Earlier this year, Kering sold its 50 percent share in the label back to Stella after a 17-year partnership. The designer’s new independence excites her, terrifies her. “But I’ve always thrived on uncertainty,” she claims. It’s easy to imagine such confidence comes from her conviction that, come hell or high water, she has always done what she feels is the right thing. “We have authenticity at our roots, but more important for us is honesty,” she says when we finally get talking in the canteen of her west London headquarters. “At the core of authenticity, you have to have an honest reason to do what you do.” I feel it begins with family for her: the one she was born into, and the one she’s created with her husband Alasdhair Willis, creative director of British heritage brand Hunter.
We have authenticity at our roots, but more important for us is honesty. You have to have an honest reason to do what you do.
Her mother has clearly been on her mind. Getting her youngest, seven-year-old Reiley, ready for school that morning (four kids, four different school runs), she’d played her “Seaside Woman,” a song Linda wrote in 1977 which was later turned into a cartoon that won the Short Film Palme d’Or at the Cannes Film Festival in 1980. “I’ve never really played the kids mum’s music,” Stella muses. She’s hoping they’ll all get into it at some point, but right now, Reiley is more interested in becoming a vet or a dogwalker, and the other three, Miller, 13, Beckett, 11 and Bailey, 10, are each on their own very different paths. “Which is weird, but I was very different from all my siblings.”

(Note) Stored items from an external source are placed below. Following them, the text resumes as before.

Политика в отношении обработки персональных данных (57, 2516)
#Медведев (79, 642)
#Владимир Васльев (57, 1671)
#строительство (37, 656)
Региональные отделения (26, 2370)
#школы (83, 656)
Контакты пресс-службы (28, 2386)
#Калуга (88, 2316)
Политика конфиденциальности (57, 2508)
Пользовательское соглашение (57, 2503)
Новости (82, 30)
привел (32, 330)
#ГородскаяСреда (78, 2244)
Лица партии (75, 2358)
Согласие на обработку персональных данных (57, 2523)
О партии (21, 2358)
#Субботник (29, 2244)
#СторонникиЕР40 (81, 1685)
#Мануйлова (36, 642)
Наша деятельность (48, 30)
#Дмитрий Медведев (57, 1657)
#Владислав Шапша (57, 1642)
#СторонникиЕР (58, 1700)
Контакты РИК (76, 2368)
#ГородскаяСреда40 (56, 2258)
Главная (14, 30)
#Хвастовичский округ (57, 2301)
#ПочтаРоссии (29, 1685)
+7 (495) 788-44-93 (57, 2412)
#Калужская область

It has recently been weighing on Stella that she’s about to be mother to three teenagers all at once. She’s conscious of the recent bulletins from Silicon Valley, where it has emerged that the gurus of the digital age won’t let their own kids near gadgets. “It’s a massive parenting conversation in this generation. I’m conscious of how opposite I am to my parents. They’d leave us with the turndown lady in the hotel while they went off to play a gig. We as helicopter parents are missing something genius like that.”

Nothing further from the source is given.